The letter concludes by noting that if Hayes is to compensate A.J. Associates for all costs that would result from a stay of its operations, he will have to post "a bond in excess of $10,000,000.” It is fairly apparent from the record that Hayes could not produce such a sum. By dispensing with the bonding requirement, the court’s opinion virtually guarantees that AJ. Associates will suffer substantial damages that it will never be reimbursed for if it is forced to accommodate mining on its property.
. Alternatively, I wish to express my agreement with the'superior court's conclusion that "exploration,” as used in section .125(a), includes staking. The focus of my disagreement with the court’s construction is with its conclusion that staking does not fall within the rights reserved under section .125(a) and therefore is not an activity encompassed within the protective provisions of section .130.
As a matter of statutory interpretation, I conclude that the comprehensive reservation provisions of section .125(a) (particulary the right at any time to enter upon the surface estate of private lands for the purpose of exploring and opening the state’s reserved minerals estate) encompass staking activities.

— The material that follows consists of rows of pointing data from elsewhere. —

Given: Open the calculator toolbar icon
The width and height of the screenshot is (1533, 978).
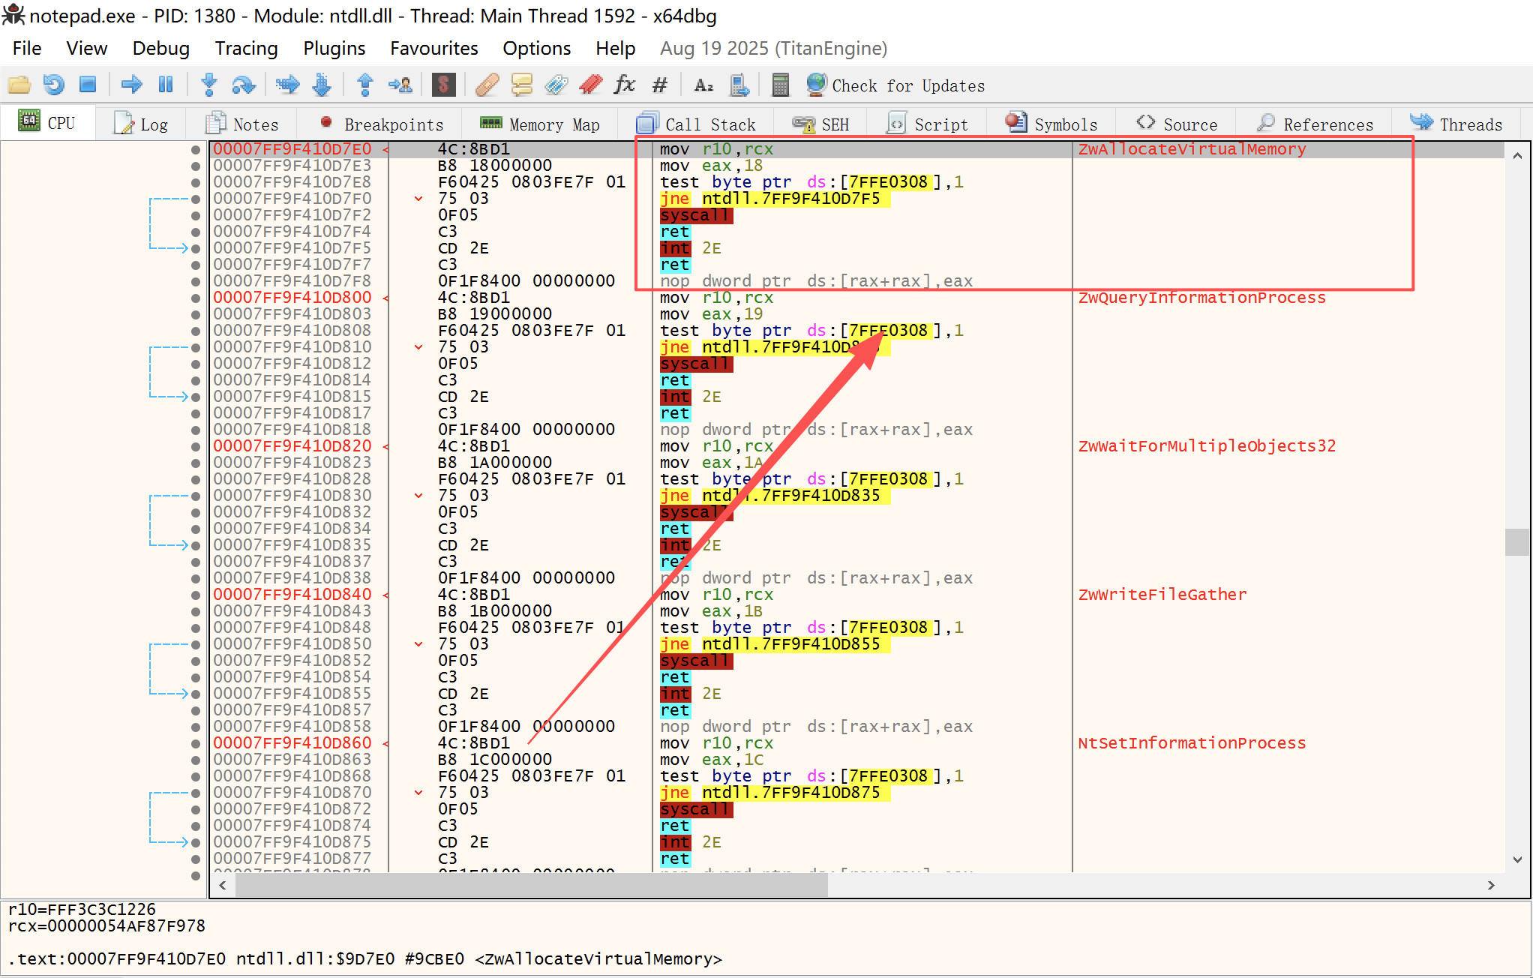Looking at the screenshot, I should 780,85.
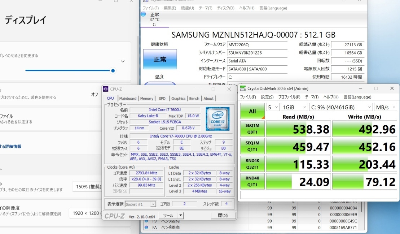Viewport: 400px width, 234px height.
Task: Click the green All benchmark button
Action: click(252, 111)
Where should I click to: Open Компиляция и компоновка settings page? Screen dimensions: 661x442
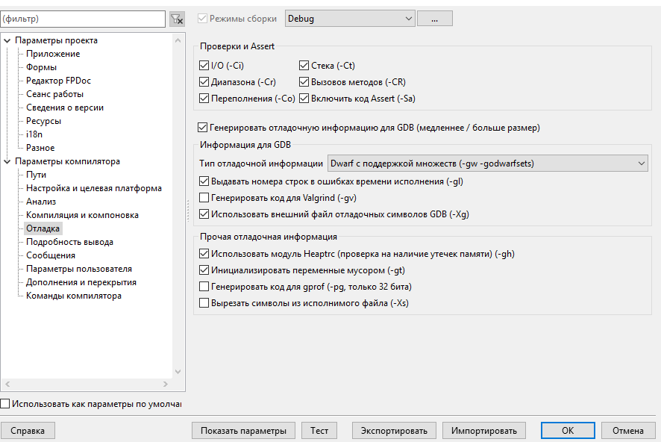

The court's opinion implicitly recognizes this view in its adoption of the definition of staking found in the American Law of Mining where it is stated:
Exploration typically involves a succession of steps, involving the application of both inductive and deductive concepts, in which the ex-plorationist seeks to locate and then....
American. Law of Mining § 1.03[1], at 1-41 (Rocky Mtn. Min. L. Found, ed., 1994).
It follows that the protections provided for in section .130 apply to staking activities exercised under the rights granted pursuant to section .125(a) (for.a right reserved under section .125(a) may not be exercised until the indemnification provisions of section .130 are satisfied). Additionally, the staking of a private landowner's surface estate without making a good faith effort to reach an indemnification agreement constitutes a violation of 11 AAC 96.140(10).
Lastly, I disagree with the court’s observation that the superior court inappropriately fashioned an ejectment remedy for Hayes's violations of section .130 and 11 AAC 96.140(10). In my view the superior court’s remedy was appropriate given the rights accorded the surface estate owners under section .130 and 11 AAC 96.140(10).